Again on the Kata Yahtzee, that I blogged about some time ago.

If you have not solved the kata at least once, please stop reading this! Get back when you have.

*         *

Good to see you again! Now that you solved it, you probably know that the naive solution takes many “for” loops. Let D be the player dice, represented as an array of die results, e.g., D=(1,6,1,6,4). The naive rules for sixes would be

    def sixes_score 
      sum = 0
      for d in D
        if d == 6
          sum += 6
      return sum

This solution involves searching for sixes and adding up. Why do we need to search? We need to search because there are many different D that are worth exactly the same for the sixes rule. For instance, both D=(1,2,3,6,6) and D=(6,6,1,2,3) are worth 12.

One way to avoid the search is to represent the die rolls in a canonical form, that is a form where two equivalent results are represented in the same way. The obvious way to obtain a canonical form is to sort D; but in this particular case, we’d still need to search for sixes.
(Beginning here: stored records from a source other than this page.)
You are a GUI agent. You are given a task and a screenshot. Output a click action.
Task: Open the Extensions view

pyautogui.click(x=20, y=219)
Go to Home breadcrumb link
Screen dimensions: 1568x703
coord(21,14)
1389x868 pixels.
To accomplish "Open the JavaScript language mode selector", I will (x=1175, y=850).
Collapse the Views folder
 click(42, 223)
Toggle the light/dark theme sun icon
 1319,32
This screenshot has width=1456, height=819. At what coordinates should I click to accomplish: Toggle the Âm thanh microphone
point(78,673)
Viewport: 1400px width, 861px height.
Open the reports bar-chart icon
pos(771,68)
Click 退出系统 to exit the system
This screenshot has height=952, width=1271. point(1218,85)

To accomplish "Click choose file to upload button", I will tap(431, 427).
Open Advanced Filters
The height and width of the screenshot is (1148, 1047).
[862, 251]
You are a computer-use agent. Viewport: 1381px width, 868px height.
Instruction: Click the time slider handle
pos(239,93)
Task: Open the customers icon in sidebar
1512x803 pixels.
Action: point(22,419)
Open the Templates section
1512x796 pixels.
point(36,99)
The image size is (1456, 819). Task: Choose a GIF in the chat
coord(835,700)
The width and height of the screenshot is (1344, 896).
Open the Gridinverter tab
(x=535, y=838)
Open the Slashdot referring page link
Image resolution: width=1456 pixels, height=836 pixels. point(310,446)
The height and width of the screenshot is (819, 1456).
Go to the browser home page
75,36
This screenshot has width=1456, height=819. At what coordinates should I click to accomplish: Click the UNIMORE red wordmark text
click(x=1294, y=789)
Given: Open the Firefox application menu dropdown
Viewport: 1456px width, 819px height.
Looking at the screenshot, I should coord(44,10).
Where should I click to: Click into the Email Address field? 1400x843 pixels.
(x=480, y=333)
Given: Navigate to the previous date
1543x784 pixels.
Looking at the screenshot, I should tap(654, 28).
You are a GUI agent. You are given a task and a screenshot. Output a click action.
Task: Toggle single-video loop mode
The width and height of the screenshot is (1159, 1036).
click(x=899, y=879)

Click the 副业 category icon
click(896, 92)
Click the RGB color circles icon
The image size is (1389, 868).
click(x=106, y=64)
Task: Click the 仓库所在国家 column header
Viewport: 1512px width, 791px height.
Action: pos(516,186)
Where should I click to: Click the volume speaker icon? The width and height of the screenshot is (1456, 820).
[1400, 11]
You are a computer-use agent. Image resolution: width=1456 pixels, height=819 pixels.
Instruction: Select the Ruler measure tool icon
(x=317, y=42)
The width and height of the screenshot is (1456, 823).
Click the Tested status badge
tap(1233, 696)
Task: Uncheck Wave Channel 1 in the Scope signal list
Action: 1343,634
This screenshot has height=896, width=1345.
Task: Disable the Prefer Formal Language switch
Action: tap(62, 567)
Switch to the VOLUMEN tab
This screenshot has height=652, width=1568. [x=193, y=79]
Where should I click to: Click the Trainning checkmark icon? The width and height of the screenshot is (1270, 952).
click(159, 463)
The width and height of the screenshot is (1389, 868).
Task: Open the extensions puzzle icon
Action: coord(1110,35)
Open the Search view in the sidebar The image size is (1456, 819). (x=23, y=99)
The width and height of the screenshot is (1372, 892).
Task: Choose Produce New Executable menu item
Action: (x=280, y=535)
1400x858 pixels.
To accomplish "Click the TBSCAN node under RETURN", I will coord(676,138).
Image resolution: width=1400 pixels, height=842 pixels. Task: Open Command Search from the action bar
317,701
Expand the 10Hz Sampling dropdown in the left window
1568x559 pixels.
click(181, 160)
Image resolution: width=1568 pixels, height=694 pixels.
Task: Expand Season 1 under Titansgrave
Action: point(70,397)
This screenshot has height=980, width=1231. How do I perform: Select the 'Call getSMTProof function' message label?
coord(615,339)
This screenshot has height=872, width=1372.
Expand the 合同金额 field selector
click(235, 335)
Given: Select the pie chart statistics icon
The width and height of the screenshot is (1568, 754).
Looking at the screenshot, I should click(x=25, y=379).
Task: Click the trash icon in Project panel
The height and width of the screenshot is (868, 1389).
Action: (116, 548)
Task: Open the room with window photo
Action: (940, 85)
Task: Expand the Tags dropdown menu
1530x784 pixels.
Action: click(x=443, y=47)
An alternative canonical form would be to count how many results we have: for instance D=(1,1,3,6,6) would be represented as C = [2,0,1,0,0,2], that is “two times 1, one time 3, two times 6.” The rule for sixes becomes

    def sixes_score
      return 6*C[6]

(Note: we take C to be a 1-based array. It’s easy to make one in Java or Ruby: use an array of length 7 and ignore index 0.)

The straight rules are also easy, because C is a canonical form for them as well:

    def small_straight_score
      if C == [1,1,1,1,1,0] then 15 else 0
    def large_straight_score
      if C == [0,1,1,1,1,1] then 20 else 0

Now, how does this help us with the other rules? Take the Yahtzee rule, for instance. The naive solution

    def really_naive_yahtzee_score   
      for (i=1; i < 5 ; i++)
        return 0 if D[i-1] ≠ D[i]
      return 50

can be slightly improved by

    def slighly_less_naive_yahtzee_score     
      for d in D
        return 0 if D[0] ≠ d
      return 50

Using C does not improve much as we still have to search:

    def still_naive_yahtzee_score
      for c in C
        return 50 if c == 5
      return 0

This is because there are many different C that are equivalent with respect to the Yahtzee rule: for instance C = [0,0,0,5,0] and C=[0,5,0,0,0]. Can we apply the same reasoning and find another canonical representation? Why yes! If we sort C = [0,0,0,5,0] to obtain S = {5,0,0,0,0} the yahtzee rule becomes very simple:

    def cool_yahtzee_score
      if S[0] == 5 then 50 else 0

Many other rules are immediately codified this way:

    def four_of_a_kind_score
      if S[0] ≥ 4 then sum(D) else 0
    def full_house_score
      if S[0] == 3 ∧ S[1] == 2 then 25 else 0

The pair rule is a bit more challenging: it is not part of the “official” rules but it make for interesting coding :o). The rule is “Pair: The player scores the sum of the two highest matching dice. For example, 3, 3, 3, 4, 4 gives 8.” Using C requires searching. Using S would be no good (can you see why?)

Again: can you find a canonical representation for the pair rule so that we don’t have to search? Hint: remove “noise” to reveal information.


It’s important to find ways to remove IFs. It’s also important to find ways to remove FORs! I blogged about this before.

We used two ways to remove FORs here:

  1. Use canonical representations, like C and S;
  2. Hide them in well-known functions like sort and sum.

Our search for canonical forms helps us develop a language for reasoning effectively about our problem domain. In fact we are building a little theory.